== Segment start ==
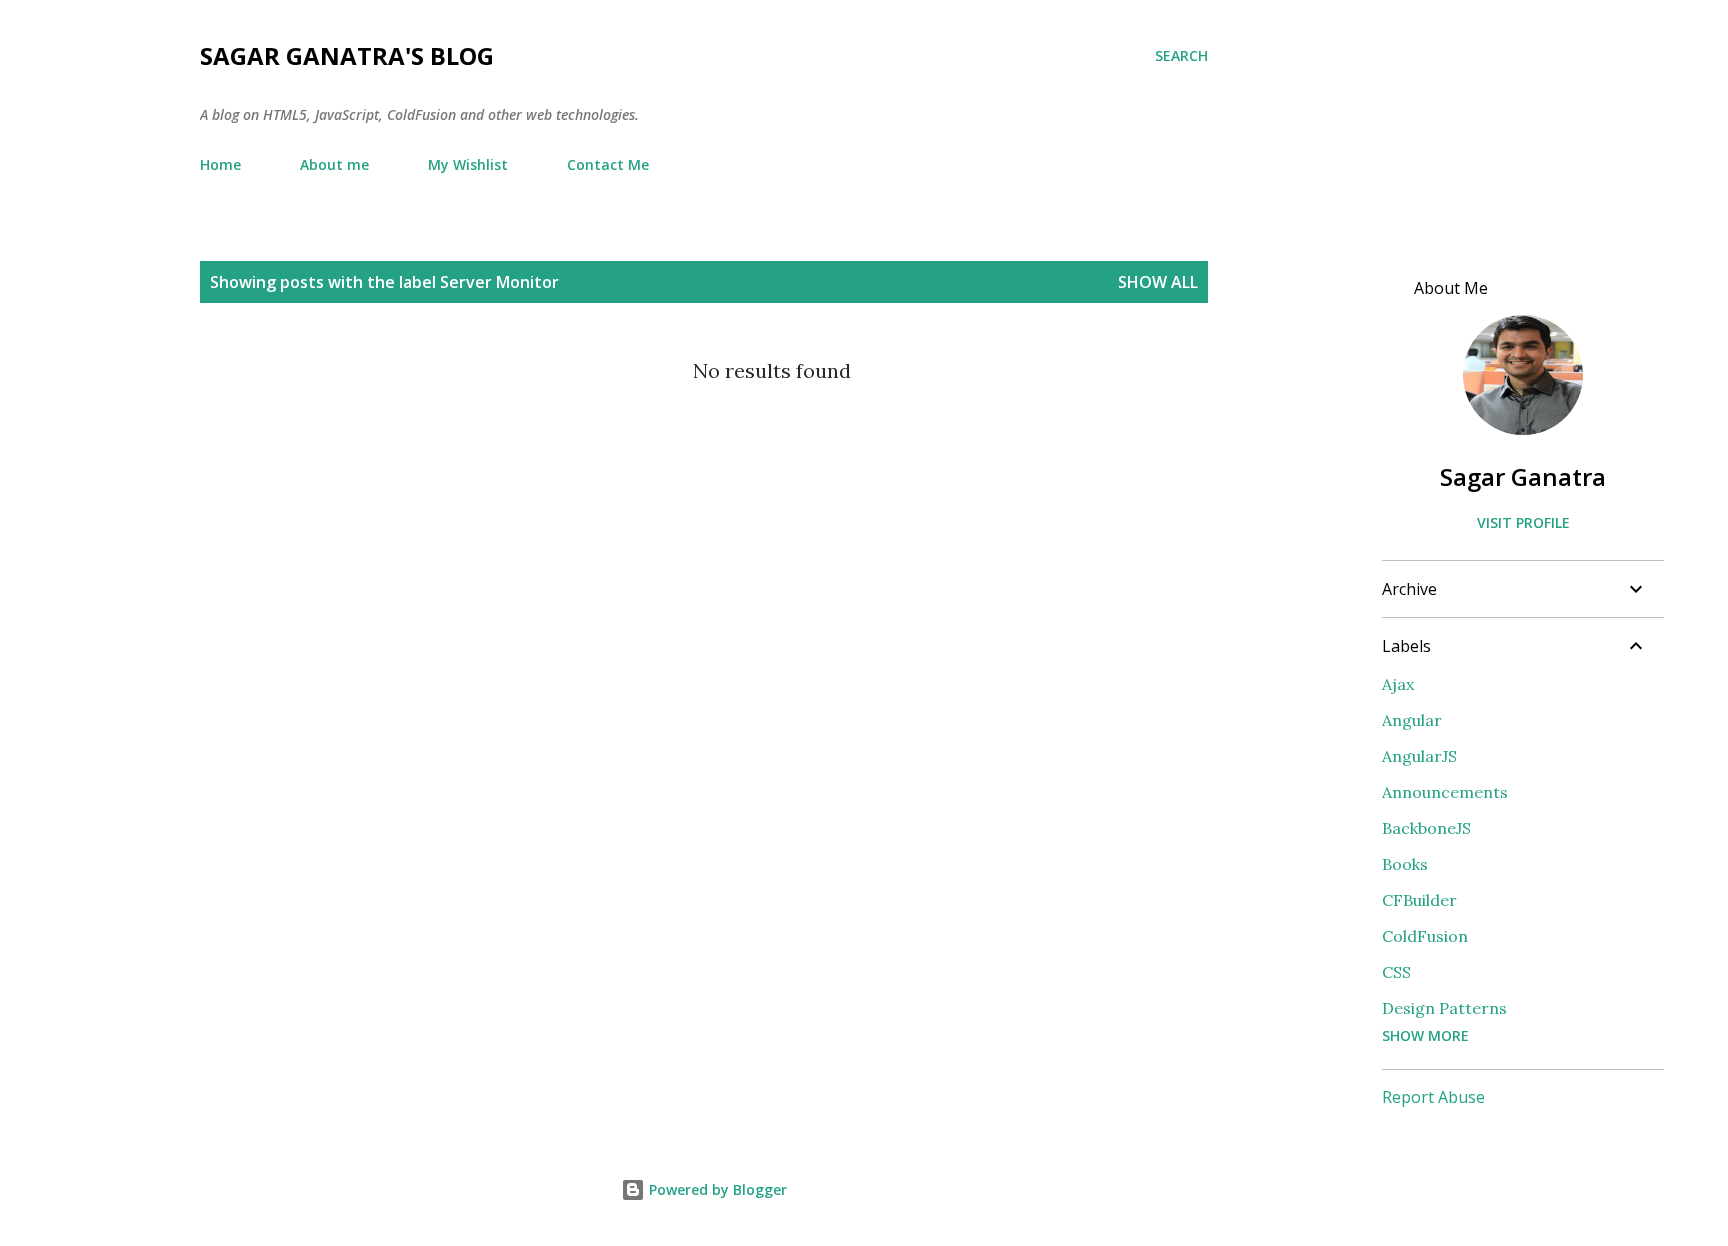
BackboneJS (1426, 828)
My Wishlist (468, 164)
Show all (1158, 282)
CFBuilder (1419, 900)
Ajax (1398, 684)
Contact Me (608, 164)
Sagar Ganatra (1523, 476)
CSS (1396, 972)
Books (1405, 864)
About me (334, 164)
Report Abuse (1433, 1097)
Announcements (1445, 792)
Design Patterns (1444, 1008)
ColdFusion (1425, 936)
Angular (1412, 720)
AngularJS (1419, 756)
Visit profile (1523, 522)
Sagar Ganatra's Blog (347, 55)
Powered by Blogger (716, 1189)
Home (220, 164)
== Segment end ==
== Segment start ==
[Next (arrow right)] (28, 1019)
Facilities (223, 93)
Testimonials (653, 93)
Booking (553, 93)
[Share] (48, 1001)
== Segment end ==
## What the task requires
From the entries above, give again exactly the lines running from the line with "Visit profile (1523, 522)" to the line with "Home (220, 164)"; include both of those lines.

## Output below
Visit profile (1523, 522)
Sagar Ganatra's Blog (347, 55)
Powered by Blogger (716, 1189)
Home (220, 164)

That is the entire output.